(Problem requirements)
Only lines with the word "computer" are needed; collect each of them from the listing below.

(Data shown)

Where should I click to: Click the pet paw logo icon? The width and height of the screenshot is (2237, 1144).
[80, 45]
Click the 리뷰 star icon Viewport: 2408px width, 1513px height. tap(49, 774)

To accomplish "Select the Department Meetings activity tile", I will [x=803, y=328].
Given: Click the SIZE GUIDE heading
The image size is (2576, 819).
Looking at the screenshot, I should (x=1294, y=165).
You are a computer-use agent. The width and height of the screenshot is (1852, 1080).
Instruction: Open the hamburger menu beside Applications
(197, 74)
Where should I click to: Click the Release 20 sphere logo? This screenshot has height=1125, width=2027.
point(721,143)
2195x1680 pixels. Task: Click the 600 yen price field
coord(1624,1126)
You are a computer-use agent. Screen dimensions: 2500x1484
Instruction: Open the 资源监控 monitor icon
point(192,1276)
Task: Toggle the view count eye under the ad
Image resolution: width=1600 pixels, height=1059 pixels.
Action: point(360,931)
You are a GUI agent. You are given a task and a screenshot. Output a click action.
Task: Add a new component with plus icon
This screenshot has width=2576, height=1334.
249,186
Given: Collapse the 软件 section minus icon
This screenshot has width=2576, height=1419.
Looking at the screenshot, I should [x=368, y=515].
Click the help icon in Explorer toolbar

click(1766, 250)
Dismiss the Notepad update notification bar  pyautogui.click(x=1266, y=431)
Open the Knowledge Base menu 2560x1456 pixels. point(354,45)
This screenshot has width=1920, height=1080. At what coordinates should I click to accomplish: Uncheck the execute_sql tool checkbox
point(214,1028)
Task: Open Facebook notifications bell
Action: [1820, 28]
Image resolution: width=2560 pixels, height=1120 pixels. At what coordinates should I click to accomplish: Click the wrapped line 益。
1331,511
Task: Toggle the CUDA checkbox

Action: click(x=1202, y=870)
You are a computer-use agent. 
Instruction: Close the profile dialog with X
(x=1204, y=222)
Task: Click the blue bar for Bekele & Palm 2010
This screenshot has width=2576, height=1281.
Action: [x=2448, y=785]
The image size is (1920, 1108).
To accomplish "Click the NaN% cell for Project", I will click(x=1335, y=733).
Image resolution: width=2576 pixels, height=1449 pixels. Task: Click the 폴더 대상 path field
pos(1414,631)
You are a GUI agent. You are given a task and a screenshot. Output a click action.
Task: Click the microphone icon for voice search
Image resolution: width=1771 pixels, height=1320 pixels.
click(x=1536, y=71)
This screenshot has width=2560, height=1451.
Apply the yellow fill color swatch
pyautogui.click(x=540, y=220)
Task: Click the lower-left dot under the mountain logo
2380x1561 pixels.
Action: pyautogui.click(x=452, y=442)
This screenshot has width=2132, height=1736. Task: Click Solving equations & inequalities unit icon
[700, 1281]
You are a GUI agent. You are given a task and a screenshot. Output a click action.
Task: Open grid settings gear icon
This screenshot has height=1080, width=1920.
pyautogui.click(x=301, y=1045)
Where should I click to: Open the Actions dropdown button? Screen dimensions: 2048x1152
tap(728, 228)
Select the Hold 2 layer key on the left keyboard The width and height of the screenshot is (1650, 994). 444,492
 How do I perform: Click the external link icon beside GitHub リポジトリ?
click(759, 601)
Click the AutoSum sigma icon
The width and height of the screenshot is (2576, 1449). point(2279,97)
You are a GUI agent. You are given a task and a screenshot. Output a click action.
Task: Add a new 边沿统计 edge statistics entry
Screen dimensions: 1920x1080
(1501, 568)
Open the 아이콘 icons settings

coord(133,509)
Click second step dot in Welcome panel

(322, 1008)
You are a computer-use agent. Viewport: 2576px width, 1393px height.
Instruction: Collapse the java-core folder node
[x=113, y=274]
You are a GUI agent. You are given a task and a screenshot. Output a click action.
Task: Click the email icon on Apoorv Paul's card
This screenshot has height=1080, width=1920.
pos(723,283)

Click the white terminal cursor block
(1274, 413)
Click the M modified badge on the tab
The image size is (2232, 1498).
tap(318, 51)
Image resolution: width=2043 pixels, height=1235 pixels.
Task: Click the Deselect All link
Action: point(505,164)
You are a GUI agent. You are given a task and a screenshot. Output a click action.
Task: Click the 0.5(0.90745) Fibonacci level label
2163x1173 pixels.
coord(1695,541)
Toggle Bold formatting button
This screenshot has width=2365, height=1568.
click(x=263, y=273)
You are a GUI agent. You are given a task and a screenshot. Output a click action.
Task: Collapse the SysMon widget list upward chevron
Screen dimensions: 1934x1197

(Answer for this exercise)
You are a computer-use agent. The width and height of the screenshot is (1852, 1080).
You are a computer-use agent. Screen dimensions: 2500x1484
You are a computer-use agent. 
You are a computer-use agent. Viewport: 2576px width, 1393px height.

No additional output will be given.